I have a requirement for a very specific Lucene implementation which stores multiple "Properties" fields with deserialized JSON strings.
Example:
Document:
ID: "99"
Text: "Lorepsum Ipsum"
Properties: "{
"lastModified": "1/2/2015",
"user": "johndoe",
"modifiedChars": 2,
"before": "text a",
"after": "text b",
}"
Properties:"{
"lastModified": "1/2/2013",
"user": "johncotton",
"modifiedChars": 6,
"before": "text aa",
"after": "text bbb",
}"
Properties: "{
"lastModified": "1/3/2015",
"user": "johnmajor",
"modifiedChars": 3,
"before": "text aa",
"after": "text b",
}"
I'm aware that ElasticSearch and Solr have implementations to lookup within JSON objects but I'm using Lucene's core API (3.0.5).

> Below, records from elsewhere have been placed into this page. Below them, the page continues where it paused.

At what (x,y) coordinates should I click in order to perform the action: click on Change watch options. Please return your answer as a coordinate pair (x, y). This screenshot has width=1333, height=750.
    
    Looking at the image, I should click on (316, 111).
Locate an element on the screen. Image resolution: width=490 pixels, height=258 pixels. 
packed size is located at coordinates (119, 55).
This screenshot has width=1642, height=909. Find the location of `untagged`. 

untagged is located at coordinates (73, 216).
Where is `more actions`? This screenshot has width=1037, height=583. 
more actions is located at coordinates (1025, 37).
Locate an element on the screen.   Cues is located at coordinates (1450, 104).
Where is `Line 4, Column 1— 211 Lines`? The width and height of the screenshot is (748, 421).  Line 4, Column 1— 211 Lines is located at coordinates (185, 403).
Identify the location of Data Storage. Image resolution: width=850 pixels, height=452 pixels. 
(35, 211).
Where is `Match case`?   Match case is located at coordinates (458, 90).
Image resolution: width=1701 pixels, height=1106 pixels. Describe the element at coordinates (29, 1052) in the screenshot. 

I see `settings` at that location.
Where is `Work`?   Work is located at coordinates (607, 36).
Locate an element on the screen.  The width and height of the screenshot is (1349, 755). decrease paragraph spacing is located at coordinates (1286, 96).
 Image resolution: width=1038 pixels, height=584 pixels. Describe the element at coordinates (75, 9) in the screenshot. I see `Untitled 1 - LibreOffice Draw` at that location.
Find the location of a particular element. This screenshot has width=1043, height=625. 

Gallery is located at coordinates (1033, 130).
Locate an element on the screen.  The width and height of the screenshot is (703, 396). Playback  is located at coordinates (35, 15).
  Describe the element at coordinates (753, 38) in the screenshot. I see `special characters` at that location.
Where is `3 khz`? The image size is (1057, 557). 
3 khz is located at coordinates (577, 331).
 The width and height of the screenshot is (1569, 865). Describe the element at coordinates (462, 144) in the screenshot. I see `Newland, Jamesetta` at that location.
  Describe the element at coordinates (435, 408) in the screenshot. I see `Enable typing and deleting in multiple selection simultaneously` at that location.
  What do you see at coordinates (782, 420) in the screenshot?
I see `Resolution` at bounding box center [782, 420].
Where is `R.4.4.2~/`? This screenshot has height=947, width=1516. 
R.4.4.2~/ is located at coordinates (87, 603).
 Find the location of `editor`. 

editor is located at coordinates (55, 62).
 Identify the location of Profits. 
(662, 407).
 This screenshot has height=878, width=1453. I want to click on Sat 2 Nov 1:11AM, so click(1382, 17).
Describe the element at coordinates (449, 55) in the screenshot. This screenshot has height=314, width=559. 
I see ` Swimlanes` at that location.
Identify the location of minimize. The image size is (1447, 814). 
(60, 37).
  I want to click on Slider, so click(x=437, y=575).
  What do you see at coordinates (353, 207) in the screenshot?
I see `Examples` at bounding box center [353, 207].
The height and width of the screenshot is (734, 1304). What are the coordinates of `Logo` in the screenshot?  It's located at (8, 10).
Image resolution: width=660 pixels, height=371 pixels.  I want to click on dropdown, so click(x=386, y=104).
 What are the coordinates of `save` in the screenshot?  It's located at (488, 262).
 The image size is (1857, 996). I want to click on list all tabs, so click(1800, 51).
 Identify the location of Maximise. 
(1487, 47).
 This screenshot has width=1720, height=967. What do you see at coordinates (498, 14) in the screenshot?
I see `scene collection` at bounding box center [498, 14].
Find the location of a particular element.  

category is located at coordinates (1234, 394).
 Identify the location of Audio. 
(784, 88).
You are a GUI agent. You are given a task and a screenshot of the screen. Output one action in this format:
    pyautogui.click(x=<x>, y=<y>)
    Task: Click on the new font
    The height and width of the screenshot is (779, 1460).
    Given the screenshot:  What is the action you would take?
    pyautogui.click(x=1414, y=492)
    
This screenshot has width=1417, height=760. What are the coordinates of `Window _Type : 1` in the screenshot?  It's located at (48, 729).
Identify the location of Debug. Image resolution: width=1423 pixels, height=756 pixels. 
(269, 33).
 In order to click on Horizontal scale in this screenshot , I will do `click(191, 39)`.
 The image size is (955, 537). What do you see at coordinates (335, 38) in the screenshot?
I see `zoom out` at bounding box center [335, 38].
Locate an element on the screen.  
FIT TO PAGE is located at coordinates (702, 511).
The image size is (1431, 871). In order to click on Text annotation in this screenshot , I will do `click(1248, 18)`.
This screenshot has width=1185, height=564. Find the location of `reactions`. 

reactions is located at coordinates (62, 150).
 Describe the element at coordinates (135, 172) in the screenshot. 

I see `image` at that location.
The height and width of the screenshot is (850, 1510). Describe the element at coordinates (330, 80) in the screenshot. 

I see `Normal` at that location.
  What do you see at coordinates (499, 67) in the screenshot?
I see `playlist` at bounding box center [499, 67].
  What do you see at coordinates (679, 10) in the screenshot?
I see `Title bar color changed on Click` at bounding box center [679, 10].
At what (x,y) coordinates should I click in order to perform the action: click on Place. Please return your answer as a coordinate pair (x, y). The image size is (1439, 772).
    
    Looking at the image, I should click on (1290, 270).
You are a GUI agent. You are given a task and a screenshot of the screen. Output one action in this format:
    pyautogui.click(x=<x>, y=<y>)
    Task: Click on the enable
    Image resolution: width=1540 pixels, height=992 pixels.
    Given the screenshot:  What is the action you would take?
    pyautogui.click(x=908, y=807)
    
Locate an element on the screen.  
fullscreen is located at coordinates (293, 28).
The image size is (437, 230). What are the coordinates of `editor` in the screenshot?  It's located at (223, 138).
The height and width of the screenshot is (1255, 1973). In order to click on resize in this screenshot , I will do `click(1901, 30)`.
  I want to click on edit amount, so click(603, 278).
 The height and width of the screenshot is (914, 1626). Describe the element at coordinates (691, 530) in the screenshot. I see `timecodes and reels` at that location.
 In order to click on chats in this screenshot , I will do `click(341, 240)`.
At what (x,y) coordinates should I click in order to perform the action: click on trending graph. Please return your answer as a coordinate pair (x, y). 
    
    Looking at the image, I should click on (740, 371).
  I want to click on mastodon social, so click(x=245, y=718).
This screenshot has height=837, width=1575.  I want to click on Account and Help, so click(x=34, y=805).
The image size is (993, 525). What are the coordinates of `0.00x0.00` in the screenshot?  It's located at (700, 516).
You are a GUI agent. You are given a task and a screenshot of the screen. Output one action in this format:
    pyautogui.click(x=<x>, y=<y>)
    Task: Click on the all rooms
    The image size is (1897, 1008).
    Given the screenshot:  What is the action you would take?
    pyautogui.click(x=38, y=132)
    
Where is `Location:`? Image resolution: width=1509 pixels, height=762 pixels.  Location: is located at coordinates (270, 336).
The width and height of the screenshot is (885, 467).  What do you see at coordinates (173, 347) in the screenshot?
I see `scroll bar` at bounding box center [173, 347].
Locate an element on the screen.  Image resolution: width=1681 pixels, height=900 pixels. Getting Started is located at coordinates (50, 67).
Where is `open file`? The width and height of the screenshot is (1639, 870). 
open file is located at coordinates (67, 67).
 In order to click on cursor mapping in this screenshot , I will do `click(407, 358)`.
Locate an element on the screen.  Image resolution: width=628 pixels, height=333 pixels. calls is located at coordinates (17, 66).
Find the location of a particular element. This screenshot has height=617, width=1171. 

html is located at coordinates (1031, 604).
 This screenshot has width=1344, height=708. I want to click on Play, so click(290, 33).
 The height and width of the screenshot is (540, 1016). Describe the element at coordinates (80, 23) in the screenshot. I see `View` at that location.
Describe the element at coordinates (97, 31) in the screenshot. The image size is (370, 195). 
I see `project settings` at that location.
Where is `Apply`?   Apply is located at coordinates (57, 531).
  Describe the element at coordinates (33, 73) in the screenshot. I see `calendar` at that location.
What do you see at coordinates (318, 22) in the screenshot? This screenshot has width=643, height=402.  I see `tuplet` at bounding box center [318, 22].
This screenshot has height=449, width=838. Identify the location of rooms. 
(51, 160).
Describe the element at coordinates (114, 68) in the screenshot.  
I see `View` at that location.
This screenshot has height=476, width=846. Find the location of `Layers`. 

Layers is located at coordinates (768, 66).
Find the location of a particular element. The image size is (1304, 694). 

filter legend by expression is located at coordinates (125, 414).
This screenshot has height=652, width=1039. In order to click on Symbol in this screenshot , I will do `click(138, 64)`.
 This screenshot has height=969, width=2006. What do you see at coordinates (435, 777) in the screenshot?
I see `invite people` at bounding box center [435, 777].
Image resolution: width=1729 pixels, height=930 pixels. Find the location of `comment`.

My goal is to use lucene's API and with some added implementation to search within the JSON strings, for example:
Building a type of BooleanQuery where at least one "Properties" Field MUST match all the values in the query. (e.g query "+user:tom +modifiedChars:3 +before:"text A", etc)
I have some ideas but I have no clue where to begin. What I'm asking is some high level ideas to achieve such implementation. A custom analyzer maybe to use with a query parser? Consider it an open ended question. All suggestions are welcome.